I learned a lot from Danenberg that day about planking, so it’s easy to see why he’s been so highly sought after during his career. Although his most recent and popular book, “The Complete Wooden Runabout Restoration Guide” (2008), is out-of-print, used paperback copies now sell for several hundred dollars on Amazon. Fortunately, there’s a kindle version available that you can download instantly for $20.
Speaking of planking, the Barrel Back runabouts are carvel-planked with a batten (a narrow strip of wood) screwed to each boat frame. Then the side planks are screwed to those battens. You can see the screw heads by sighting the round plugs along the finished planking.
The boat’s framing runs athwartships (across the boat), while the battens and planking run lengthwise. The sides are a single thickness of planking, reinforced by the battens at each plank seam. This planking method used by Chris-Craft is often called batten seam construction. The bottom has two thicknesses of planking with mastic-soaked canvas between them. Those original layers during a restoration are typically replaced with a 3M elastic double-plank “no soak” bottom.
The Barrel Back always turns heads and is instantly memorable for its unique profile. The popular 19-footers were built between 1939-42 for a total of 433 hulls.
To achieve that iconic transom, Chris-Craft had only absolutely top-notch craftsmen on that production line. In the late 30s, a lot of the details and instrumentation were still being built by hand, requiring even more highly skilled labor. Chris-Craft also included some special features for the driver and passengers in this model—in addition to that handsome transom—including its one-piece instrument panel. It also sports the folding windshield inspired in the Bugatti style.

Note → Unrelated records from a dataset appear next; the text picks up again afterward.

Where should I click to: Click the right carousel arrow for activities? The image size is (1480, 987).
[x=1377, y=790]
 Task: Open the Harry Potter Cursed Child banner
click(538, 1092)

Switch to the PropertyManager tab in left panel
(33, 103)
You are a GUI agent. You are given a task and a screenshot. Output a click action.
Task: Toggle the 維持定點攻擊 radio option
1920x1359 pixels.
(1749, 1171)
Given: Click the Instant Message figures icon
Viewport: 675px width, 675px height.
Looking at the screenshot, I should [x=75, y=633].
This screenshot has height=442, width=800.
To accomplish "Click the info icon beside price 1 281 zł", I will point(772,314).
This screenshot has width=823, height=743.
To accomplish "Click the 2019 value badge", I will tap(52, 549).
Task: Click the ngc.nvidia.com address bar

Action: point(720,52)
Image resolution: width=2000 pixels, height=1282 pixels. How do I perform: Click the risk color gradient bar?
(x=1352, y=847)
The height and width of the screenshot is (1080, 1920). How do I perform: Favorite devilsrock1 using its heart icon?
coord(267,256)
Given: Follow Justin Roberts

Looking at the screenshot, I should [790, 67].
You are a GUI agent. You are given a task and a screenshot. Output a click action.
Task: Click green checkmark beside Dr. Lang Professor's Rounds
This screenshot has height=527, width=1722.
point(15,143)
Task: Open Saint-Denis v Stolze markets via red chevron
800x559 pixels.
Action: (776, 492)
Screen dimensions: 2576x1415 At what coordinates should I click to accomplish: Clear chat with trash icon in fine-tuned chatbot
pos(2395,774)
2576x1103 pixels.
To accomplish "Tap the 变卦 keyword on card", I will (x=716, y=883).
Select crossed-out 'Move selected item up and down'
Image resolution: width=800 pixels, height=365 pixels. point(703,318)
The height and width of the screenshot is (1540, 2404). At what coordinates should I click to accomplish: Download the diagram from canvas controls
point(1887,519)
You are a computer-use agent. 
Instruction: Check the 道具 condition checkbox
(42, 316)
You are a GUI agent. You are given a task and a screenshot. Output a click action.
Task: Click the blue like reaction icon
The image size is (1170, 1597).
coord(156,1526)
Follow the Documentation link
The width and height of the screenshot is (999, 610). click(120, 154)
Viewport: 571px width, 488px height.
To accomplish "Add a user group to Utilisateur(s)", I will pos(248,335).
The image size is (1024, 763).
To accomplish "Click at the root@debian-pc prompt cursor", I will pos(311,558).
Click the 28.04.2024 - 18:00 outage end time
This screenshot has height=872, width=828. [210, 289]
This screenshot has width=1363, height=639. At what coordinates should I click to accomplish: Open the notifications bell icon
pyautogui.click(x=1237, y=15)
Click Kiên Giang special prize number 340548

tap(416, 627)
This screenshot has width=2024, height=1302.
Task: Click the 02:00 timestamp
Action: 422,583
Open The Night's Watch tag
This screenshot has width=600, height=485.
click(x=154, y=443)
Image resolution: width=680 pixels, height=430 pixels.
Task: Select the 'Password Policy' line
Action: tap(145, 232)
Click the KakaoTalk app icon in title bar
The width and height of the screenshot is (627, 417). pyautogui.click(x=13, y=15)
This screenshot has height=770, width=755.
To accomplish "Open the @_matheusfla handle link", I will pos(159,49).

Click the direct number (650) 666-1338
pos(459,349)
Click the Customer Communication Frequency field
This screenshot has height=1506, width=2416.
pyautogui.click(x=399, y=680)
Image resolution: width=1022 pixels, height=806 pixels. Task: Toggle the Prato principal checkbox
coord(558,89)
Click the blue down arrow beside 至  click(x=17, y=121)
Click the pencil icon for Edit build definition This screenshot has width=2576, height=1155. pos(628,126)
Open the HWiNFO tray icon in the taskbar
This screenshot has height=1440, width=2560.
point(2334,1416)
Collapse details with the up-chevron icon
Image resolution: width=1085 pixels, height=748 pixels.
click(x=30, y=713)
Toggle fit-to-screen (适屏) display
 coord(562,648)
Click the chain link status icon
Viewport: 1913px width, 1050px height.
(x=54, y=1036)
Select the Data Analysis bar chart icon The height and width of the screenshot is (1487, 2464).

If you’re a fan of Riva’s runabouts, you may have noticed some similarities. Carlo Riva was inspired by the Barrel Back roughly 20 years later when he designed and built what became his own iconic runabout: the very popular Aquarama. At the time, Hollywood fell in love with the Riva runabouts, and they appeared frequently in movies. Fast forward to today, when story lines are showcasing Chris-Craft’s Barrel Back, most notably as the boat that Mark Harmon’s character on NCIS has been building in his basement for years.